> Aim of the task:
In your answer, every line of the records should be written out exactly.

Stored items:
· · ·

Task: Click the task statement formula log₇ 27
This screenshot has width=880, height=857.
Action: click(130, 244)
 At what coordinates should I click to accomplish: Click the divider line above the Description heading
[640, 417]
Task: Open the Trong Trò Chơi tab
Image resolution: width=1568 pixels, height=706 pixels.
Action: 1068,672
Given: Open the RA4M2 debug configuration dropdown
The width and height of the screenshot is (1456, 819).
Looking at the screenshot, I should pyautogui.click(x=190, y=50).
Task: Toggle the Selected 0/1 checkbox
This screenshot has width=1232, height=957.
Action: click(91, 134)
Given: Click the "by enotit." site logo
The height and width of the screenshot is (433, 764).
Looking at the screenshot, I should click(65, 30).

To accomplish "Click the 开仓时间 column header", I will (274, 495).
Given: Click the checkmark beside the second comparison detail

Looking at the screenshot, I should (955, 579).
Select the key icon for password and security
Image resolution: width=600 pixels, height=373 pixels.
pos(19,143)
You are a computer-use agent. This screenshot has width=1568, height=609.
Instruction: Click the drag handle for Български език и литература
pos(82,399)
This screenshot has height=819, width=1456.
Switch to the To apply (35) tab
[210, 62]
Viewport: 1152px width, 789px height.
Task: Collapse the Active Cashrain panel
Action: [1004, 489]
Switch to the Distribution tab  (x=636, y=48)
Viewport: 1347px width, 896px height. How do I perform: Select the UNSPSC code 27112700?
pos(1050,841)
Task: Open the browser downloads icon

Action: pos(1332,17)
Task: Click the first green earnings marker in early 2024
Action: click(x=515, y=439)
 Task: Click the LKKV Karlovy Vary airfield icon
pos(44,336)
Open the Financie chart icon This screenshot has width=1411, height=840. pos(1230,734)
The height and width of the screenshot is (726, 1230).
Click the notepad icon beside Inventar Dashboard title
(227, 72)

· · ·

> Exercise result:
Task: Click the task statement formula log₇ 27
This screenshot has width=880, height=857.
Action: click(130, 244)
 At what coordinates should I click to accomplish: Click the divider line above the Description heading
[640, 417]
Task: Open the Trong Trò Chơi tab
Image resolution: width=1568 pixels, height=706 pixels.
Action: 1068,672
Given: Open the RA4M2 debug configuration dropdown
The width and height of the screenshot is (1456, 819).
Looking at the screenshot, I should pyautogui.click(x=190, y=50).
Task: Toggle the Selected 0/1 checkbox
This screenshot has width=1232, height=957.
Action: click(91, 134)
Given: Click the "by enotit." site logo
The height and width of the screenshot is (433, 764).
Looking at the screenshot, I should click(65, 30).

To accomplish "Click the 开仓时间 column header", I will (274, 495).
Given: Click the checkmark beside the second comparison detail

Looking at the screenshot, I should (955, 579).
Select the key icon for password and security
Image resolution: width=600 pixels, height=373 pixels.
pos(19,143)
You are a computer-use agent. This screenshot has width=1568, height=609.
Instruction: Click the drag handle for Български език и литература
pos(82,399)
This screenshot has height=819, width=1456.
Switch to the To apply (35) tab
[210, 62]
Viewport: 1152px width, 789px height.
Task: Collapse the Active Cashrain panel
Action: [1004, 489]
Switch to the Distribution tab  (x=636, y=48)
Viewport: 1347px width, 896px height. How do I perform: Select the UNSPSC code 27112700?
pos(1050,841)
Task: Open the browser downloads icon

Action: pos(1332,17)
Task: Click the first green earnings marker in early 2024
Action: click(x=515, y=439)
 Task: Click the LKKV Karlovy Vary airfield icon
pos(44,336)
Open the Financie chart icon This screenshot has width=1411, height=840. pos(1230,734)
The height and width of the screenshot is (726, 1230).
Click the notepad icon beside Inventar Dashboard title
(227, 72)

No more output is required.